Friday, July 22, 2005

San Francisco

In San Francisco today, and it's not even foggy. I am fortunate enough to be staying with relatives/friends who live not far from the Golden Gate Bridge.

Who doesn't love San Francisco? It's such a unique and lovely city--and of course there's the food. I hope I don't give the impression I'm obsessed with food--but, well, it is one of the major pleasures of life, and San Francisco is one of the best places to indulge. So, I plan to do just that, and there's a birthday celebration (not mine) this evening that should provide a good venue for doing so.

Whenever I drive or walk around this beautiful place, the thought keeps recurring to me: what do they do about these hills in the snow? How can they get up them in the ice? And then I remember that no, I'm not in New England, and there's never any snow here. For some reason that's a hard concept for me.

4 Comments:

At 2:20 PM, July 22, 2005, Blogger Pancho said...

Lucky you, wish I were there. I spent many happy moments in San Francisco throughout my life. The Presidio is one of the most beautiful spots in America....I'd be interested to see it's redevelopment after it's Army days.

 
At 5:04 PM, July 22, 2005, Blogger Bookworm said...

If you like dim sum, don't miss Yank Sing, over on Spear and Mission in the old Rincon Center.

 
At 5:59 PM, July 22, 2005, Anonymous E.M.H. said...

Warning: Seafood at the tourist traps on the Fisherman's Wharf is not all it's cracked up to be. It's not actually bad, but like my mother said: "It's like Red Lobster, only twice as much" (she meant cost, not portion size).
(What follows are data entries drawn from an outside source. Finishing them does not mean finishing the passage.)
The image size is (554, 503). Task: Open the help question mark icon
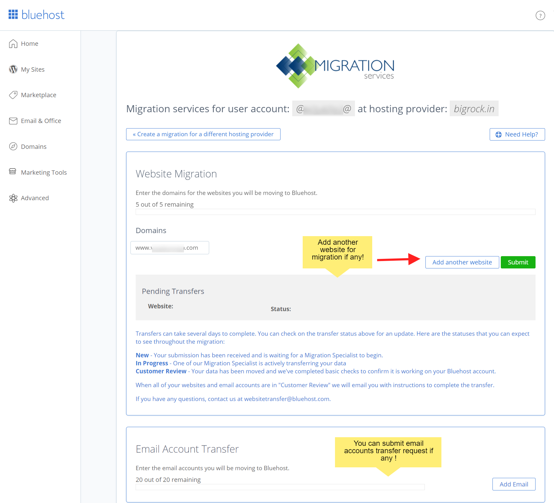click(540, 15)
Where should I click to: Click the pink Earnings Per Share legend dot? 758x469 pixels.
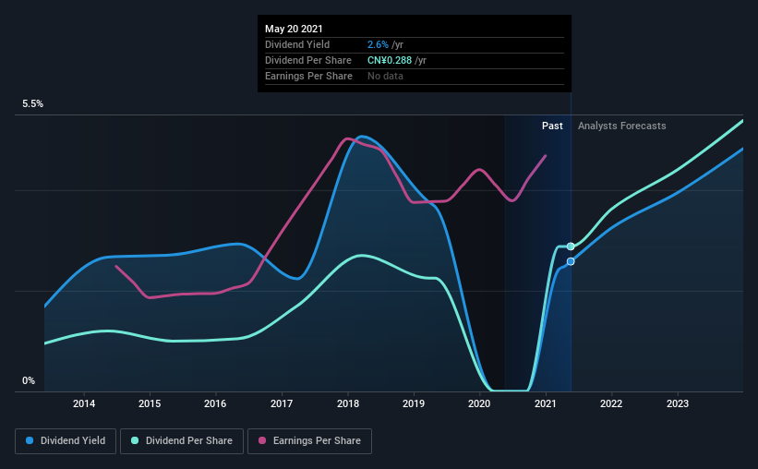tap(262, 440)
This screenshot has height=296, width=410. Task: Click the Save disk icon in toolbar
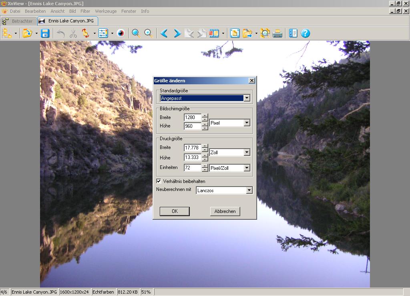[45, 33]
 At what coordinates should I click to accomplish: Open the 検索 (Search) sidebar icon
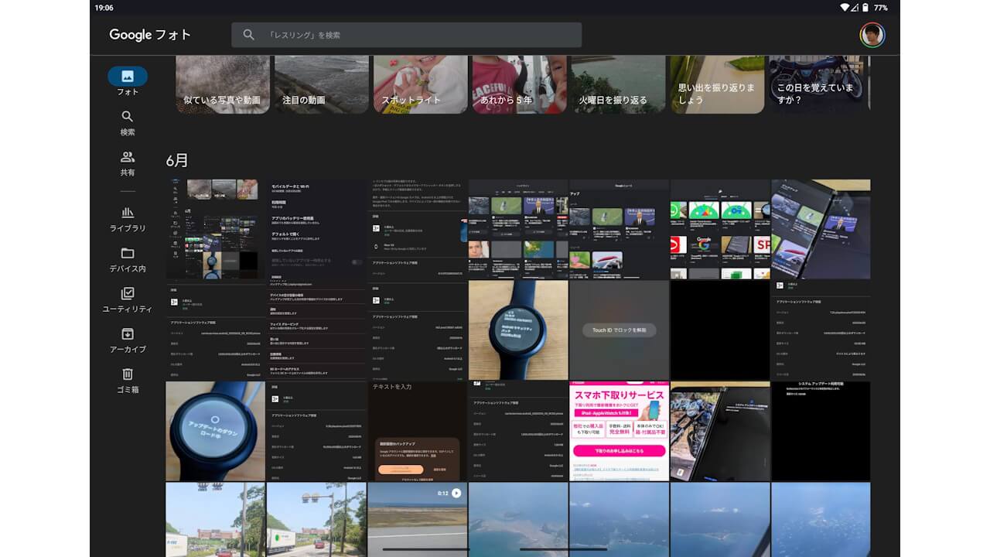[128, 117]
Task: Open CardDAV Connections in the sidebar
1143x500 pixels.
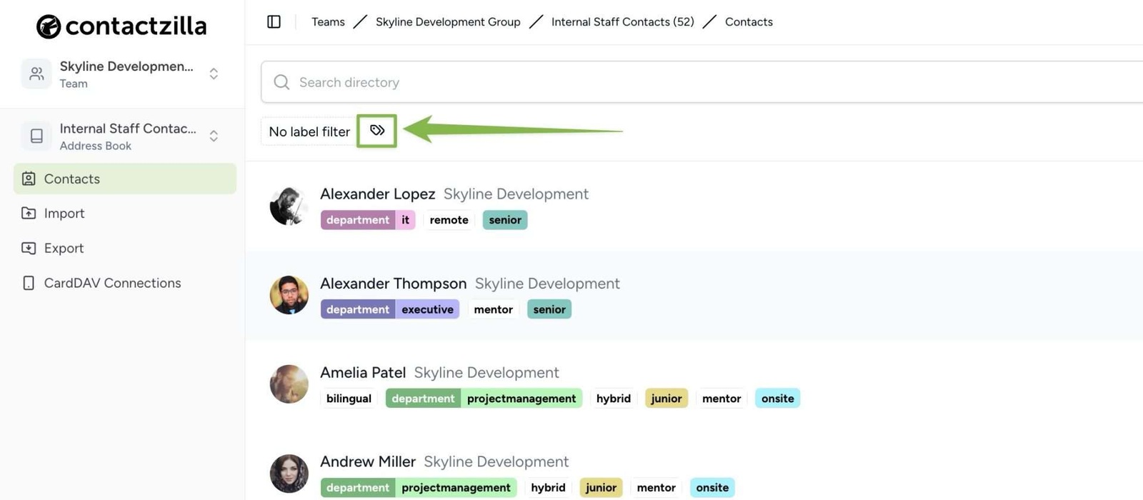Action: pos(112,283)
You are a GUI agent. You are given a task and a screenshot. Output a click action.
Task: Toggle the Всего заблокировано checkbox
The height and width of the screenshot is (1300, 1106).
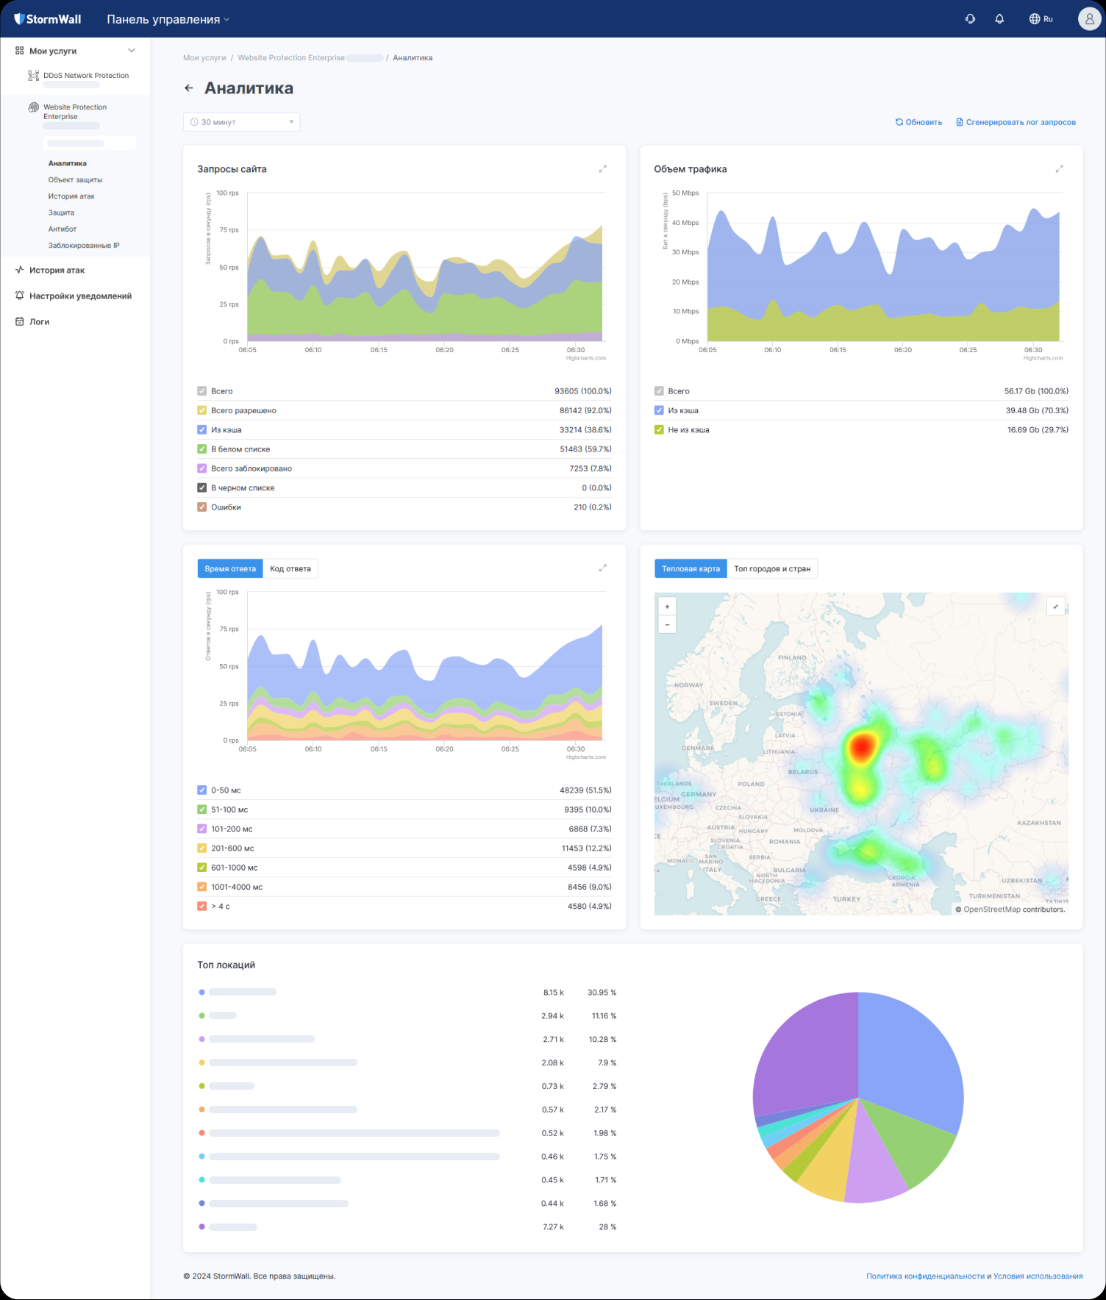(202, 468)
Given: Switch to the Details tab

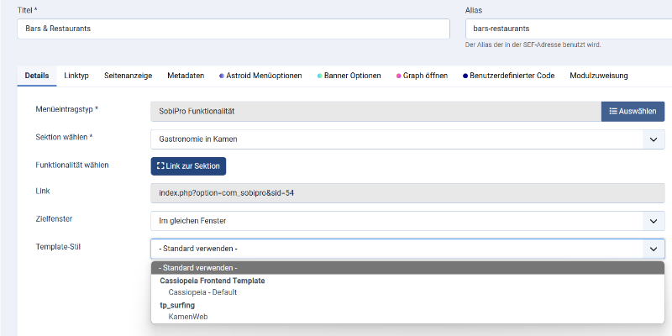Looking at the screenshot, I should point(36,76).
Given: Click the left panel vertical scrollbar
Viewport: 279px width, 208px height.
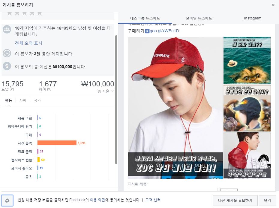Looking at the screenshot, I should click(x=116, y=100).
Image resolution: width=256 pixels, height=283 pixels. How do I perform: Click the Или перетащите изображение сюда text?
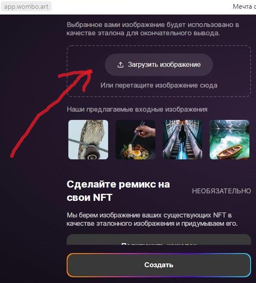(159, 85)
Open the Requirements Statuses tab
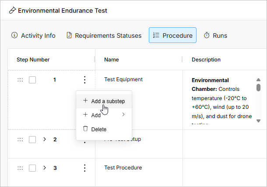Image resolution: width=267 pixels, height=187 pixels. click(x=104, y=36)
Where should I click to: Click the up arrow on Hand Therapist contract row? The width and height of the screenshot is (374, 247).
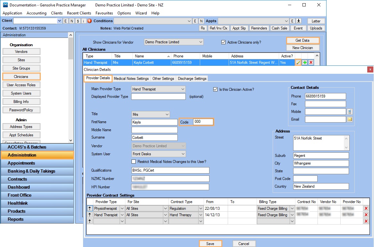click(90, 215)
And my aunt (well, honorary aunt; no actual blood relation, just a long friendship with mom) kept on telling us to eat in "Little Chinatown" if we wanted real asian food. Problem is, I don't know where the heck that is. By the way, the conversation was in the context of "Chinatown's not bad, but the real food is **here** (Little Chinatown)."

Now, I've **never** heard anyone else who knows San Francisco use that term, and I've gotten a couple of blank stares in response (gotta find an actual native of the city...). Does anyone know the area she's talking about? It's been so long, I don't remember how to get there; I just remember it being vaguely southwest of the Tenderloin district.

And Neo, ma'am:
1. You don't have to qualify your statement about liking food. It is a wonderful thing to enjoy, after all. One of the first things I wonder about in a new city is "where are the good restaurants?", and I know my friends feel the same way. Food is a big pleasure for humans, and sampling excellent fare in even just a limited number of places is a positive addition to one's life.

2. Regarding the streets: I actually thought the same thing. Except it took a whole afternoon for the fact that I'm in a place where it doesn't snow to kick in. Felt really dumb when it finally did; thank goodness I didn't make the observation out loud.

I did notice, however, that you'd better keep your brakes in top condition in that city. Those hills are steeeeeeeeeeep!.

 
At 5:54 AM, July 23, 2005, Anonymous strcpy said...

"Whenever I drive or walk around this beautiful place, the thought keeps recurring to me: what do they do about these hills in the snow? How can they get up them in the ice? And then I remember that no, I'm not in New England, and there's never any snow here. For some reason that's a hard concept for me."

Well, come to East Tennessee during our few weeks of ice and snow - you don't leave the house and hope the ice storms don't cut your power.

One of the great, and terrible, things of living here is that we go from lots of heat to bitter cold - not as hot as arizona, not as cold as new england - but add in the humidity and both feel really bad (good thing is don't like hot? wait a few months and you got cold, reverse that also, a little further south and all you have is hot).

There are two great "Others are idiots" (no, we don't really believe that, but like everyone there are things that take one by surprise - we regularly use hot water to remove ice from the car, I've been told that is a Bad Idea in the northern US) periods is during August and Feburary. Arizona type climates think 95-105 weather is easy, never mind 90-100% humidity with a dew point in the low 90's upper 80's (yes, lots of afternoon rain - watch your national radar in the afternoon). Then the "I can drive in the snow/ice" northerners - always in a ditch forgetting that they usually drive on flat land and well salted/prepared roads - not steep hills and plain tires that only get ice for two or three weeks of the year.

I suppose each area has thier "others are funny" moments.